Tuberculosis and HIV have been linked since the AIDS epidemic began. Approximately 33.2 million people across the world are living with HIV, and an estimated one-third of them are co-infected with tuberculosis. In 2008, the number of multidrug-resistant tuberculosis cases reached between 390,000 and 510,000, or 3.6 percent of all incident tuberculosis cases. Multidrug-resistant tuberculosis is very difficult to treat and is often fatal. 

"Early detection of drug resistance of tuberculosis allows the initiation of an appropriate treatment, which may significantly affect patient survival. Currently, more than two-thirds of patients with multidrug-resistant tuberculosis die," said the study’s lead author Mike Sathekge, MD, PhD, chief specialist of the nuclear medicine department at the Pretoria Academic Hospital in Pretoria, South Africa.

In the prospective pilot study, 24 patients with tuberculosis underwent 18F-FDG PET scans prior to receiving tuberculosis treatment—the standard triad: isoniazid, rifampicin and ethambutol.

After four months of treatment, the study participants received another 18F-FDG scan to measure averaged maximum standardized uptake value (SUVmax)—which measures glucose metabolic activity—derived from early and delayed imaging, percentage change in SUVmax and number of involved lymph node basins.

The researchers found that SUVmax of involved lymph nodes, number of involved lymph node basins and C-reactive protein levels assessed by the PET scan were significantly higher in nonresponders than responders.

Based on the findings of their study, Sathekge and colleagues concluded that a cutoff of five or more involved lymph node basins allowed for separation of tuberculostatic responsive and nonresponsive tuberculosis-infected HIV patients with a sensitivity of 88 percent, a specificity of 81 percent and a negative predictive value of 93 percent.

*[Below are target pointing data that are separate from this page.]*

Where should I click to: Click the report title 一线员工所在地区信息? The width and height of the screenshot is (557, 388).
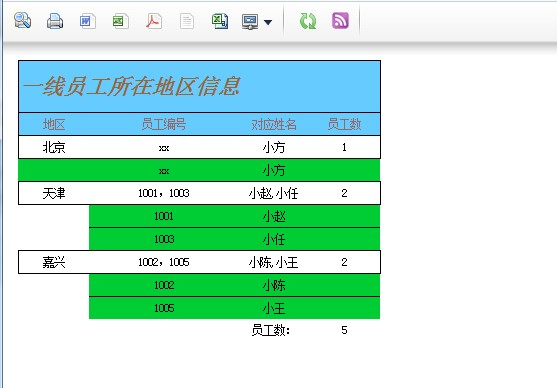coord(132,86)
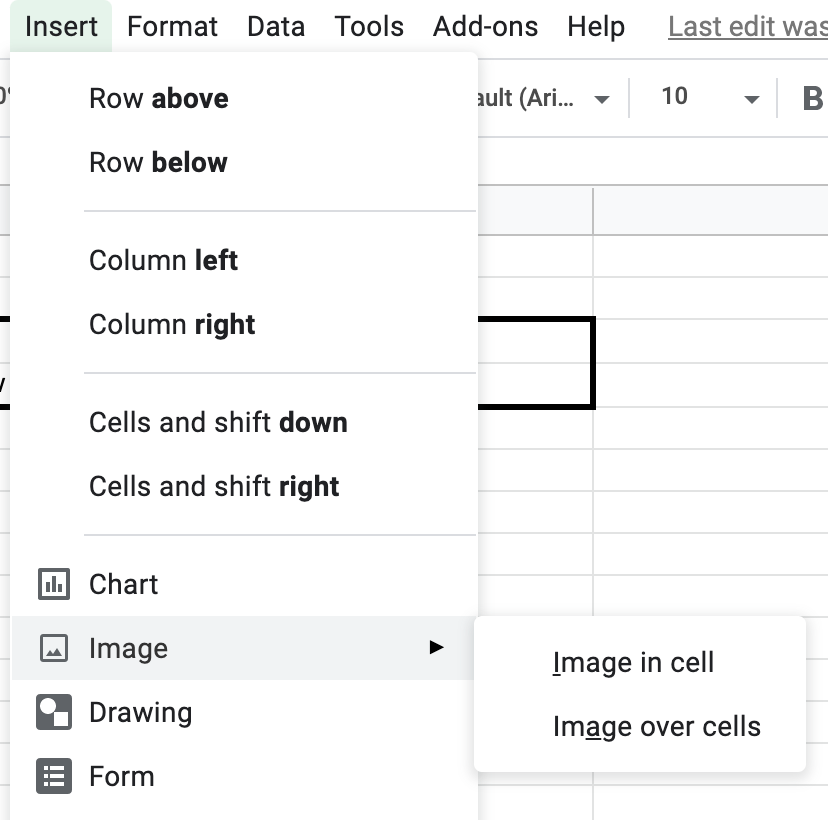Click the Image picture icon
Screen dimensions: 828x820
coord(53,648)
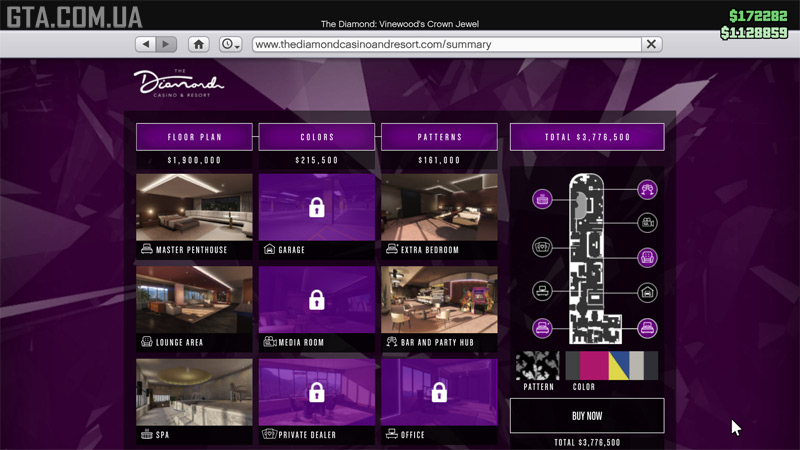Enable the locked Media Room tile
The height and width of the screenshot is (450, 800).
pyautogui.click(x=317, y=308)
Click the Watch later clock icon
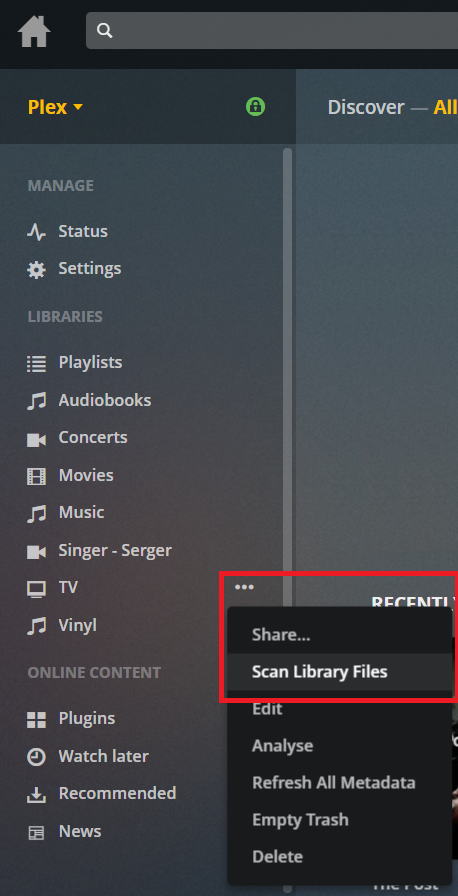The width and height of the screenshot is (458, 896). pos(37,757)
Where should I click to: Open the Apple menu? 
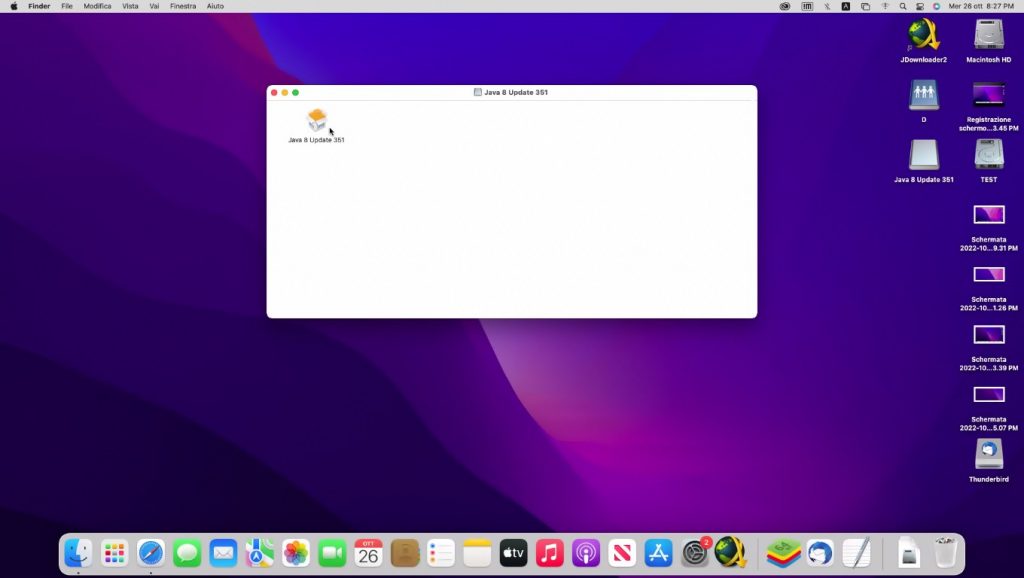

According to Sathekge, "18F-FDG PET has the potential to become a valuable clinical adjunct to the already available genotypic and phenotypic tests in patients for whom such tests are not feasible, are inconclusive or are too lengthy to be of clinical relevance." 

The authors also noted that the findings warrant confirmation by additional studies on larger cohorts of patients.